When psychologists explain Gestalt psychology to the public, they often break it down into the focus of the whole, not the parts. Perception is the connection between what the eyes see and what the brain then interprets. They say human brains will automatically draw groups, associations, and broader meanings to every experience beyond the individual parts or units that make up those groups.
Explore the definitions and examples presented above of these five Gestalt psychology principles.
Figure-ground
Similarity
Proximity
Continuity
Closure
Prägnanz (symmetry and order)
When you see five colored interlocking circles, you likely see the Olympics logo. You don't just recognize a random assortment of overlapping circles, curved lines, or individual colors. Sure, you eventually recognize the shapes and colors that make up the Olympics symbol. But the concept points to how the human brain first recognizes the Olympics before identifying a series of colored circles.

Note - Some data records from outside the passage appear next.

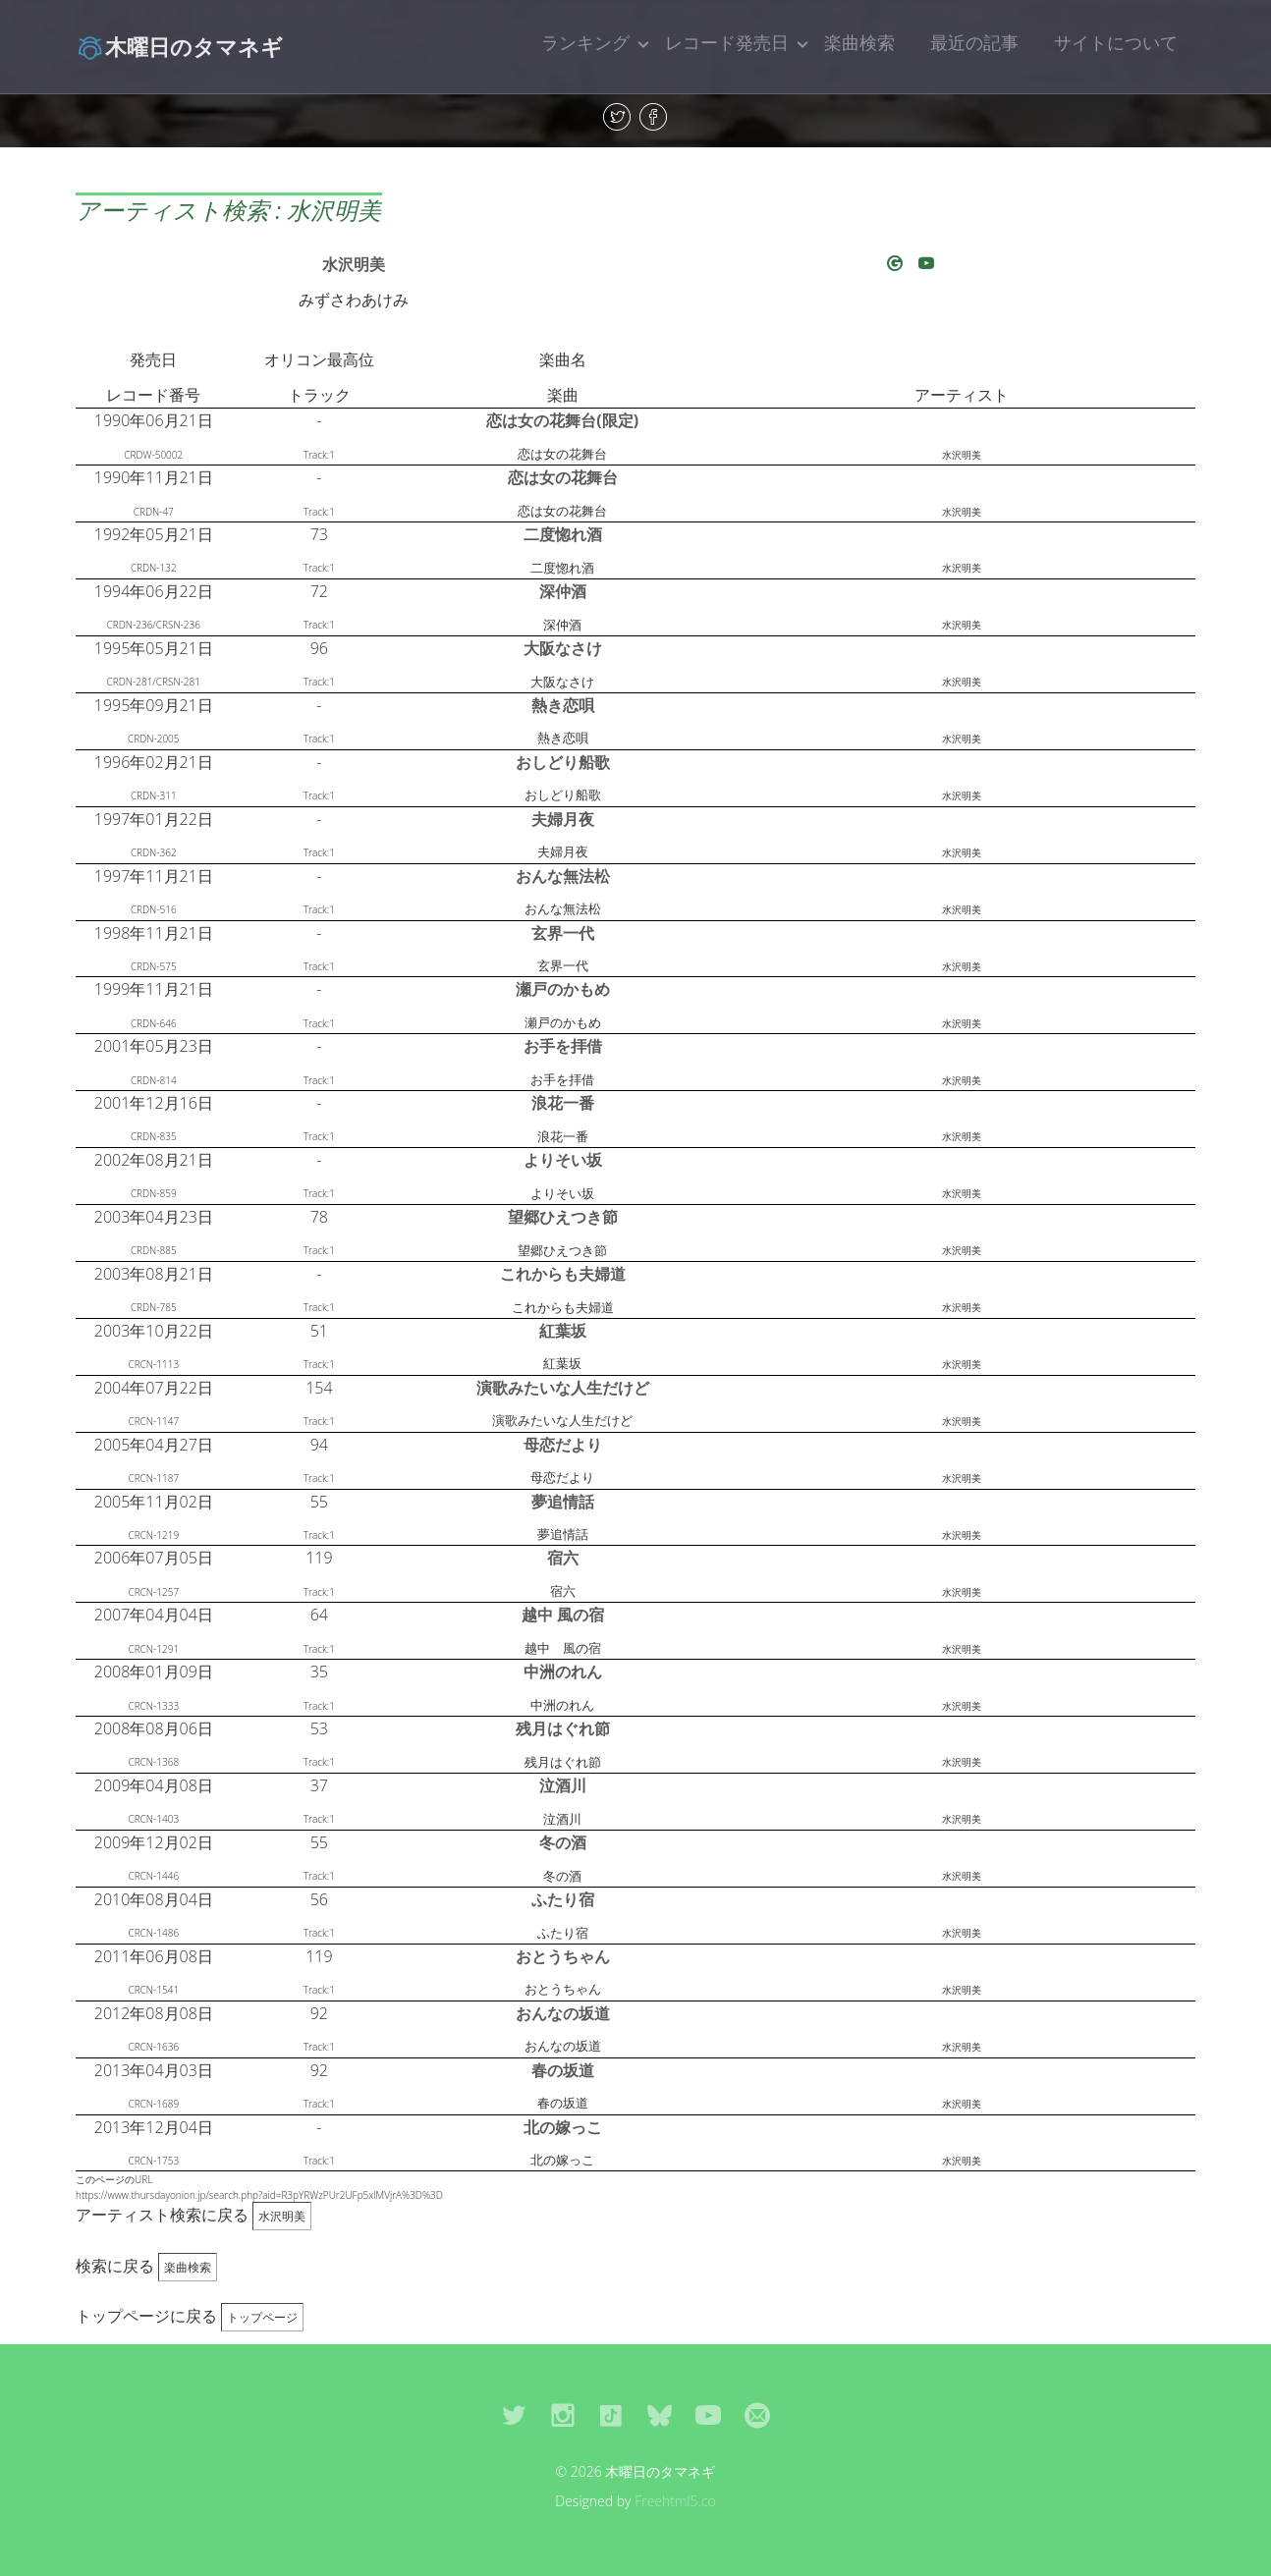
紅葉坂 (562, 1331)
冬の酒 (562, 1842)
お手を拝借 (563, 1046)
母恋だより (563, 1444)
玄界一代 (562, 933)
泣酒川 (562, 1785)
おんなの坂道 (563, 2013)
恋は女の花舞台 (563, 477)
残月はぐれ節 (563, 1728)
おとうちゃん (563, 1956)
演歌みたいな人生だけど (562, 1387)
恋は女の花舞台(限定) (562, 420)
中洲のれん (563, 1671)
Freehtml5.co (675, 2501)
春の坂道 (562, 2070)
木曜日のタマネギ (179, 46)
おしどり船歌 (563, 762)
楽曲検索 (859, 42)
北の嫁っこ (563, 2127)
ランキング (585, 42)
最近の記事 (974, 42)
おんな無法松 (563, 876)
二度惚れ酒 (563, 534)
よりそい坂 (563, 1160)
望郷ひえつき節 (563, 1217)
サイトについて (1116, 42)
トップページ (262, 2317)
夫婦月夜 (562, 819)
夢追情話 (562, 1501)
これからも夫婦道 (563, 1274)
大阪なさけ (563, 648)
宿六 (563, 1557)
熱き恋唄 (562, 705)
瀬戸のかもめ (563, 989)
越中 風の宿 (563, 1614)
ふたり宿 (562, 1899)
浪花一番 (562, 1103)
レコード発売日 (727, 42)
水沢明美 (353, 264)
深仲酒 (562, 591)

The principles of Gestalt psychology describe how people subconsciously group similar elements, spot patterns, and form complex conclusions whenever they perceive anything. From seeing pictures in the clouds or arranging furniture in your living room, perceptions are driven by association and the grouping of individual elements to create a big-picture understanding.
Gestalt psychology is often applied in learning as a behavioral understanding framework. Teachers and administrators can use the Gestalt method to help students discover relationships between parts of the lesson to better understand the overarching goal of the lesson. Problem-based learning is also rooted in Gestalt principles, allowing students to grasp the whole problem first, then make sense of the steps needed to solve the problem.
In simple terms, Gestalt psychology is the study of how the human brain processes information. The principles outlined by the methodology break down common responses to external stimuli. Understanding how most people will respond, associate, solve, conclude, and behave based on these principles can continue to serve a greater purpose in education, research, and the workplace.